METHODS: In a double-blinded manner, 32 young kendo athletes were randomly assigned to supplement with either placebo or CoQ10 (600 mg) daily for 11 days from 1 week prior to camp to end of camp. BP was measured every morning after waking up during the training camp. Blood samples were taken at 3 time points; 1 week and 1 day prior and upon completion of training camp at 17:30. Statistical analysis was performed by repeated-measures analysis of variance followed by Bonferroni/Dunn post-hoc tests.
RESULTS: Before the training camp started, there were no differences in diastolic BP between these groups.
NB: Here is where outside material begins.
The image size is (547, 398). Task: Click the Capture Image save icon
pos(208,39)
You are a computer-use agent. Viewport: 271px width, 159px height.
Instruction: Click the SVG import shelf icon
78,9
However, after kendo training started, diastolic BP in the CoQ10 group was significantly lower than that in the placebo group (P<0.05). Plasma creatine kinase (CK) and myoglobin (Mb) concentrations were significantly increased in both groups during the camp (P<0.05), whereas there were no significant differences in CK and Mb between CoQ10 and placebo groups (CK: P=0.82, Mb: P=0.69).
CONCLUSION: Oral supplementation with reduced form of CoQ10 (ubiquinol; Kaneka QHTM) showed a significant hypotensive effect in young male kendo athletes during a 4-day kendo training camp, although it did not significantly ameliorate kendo exercise-induced muscle damage.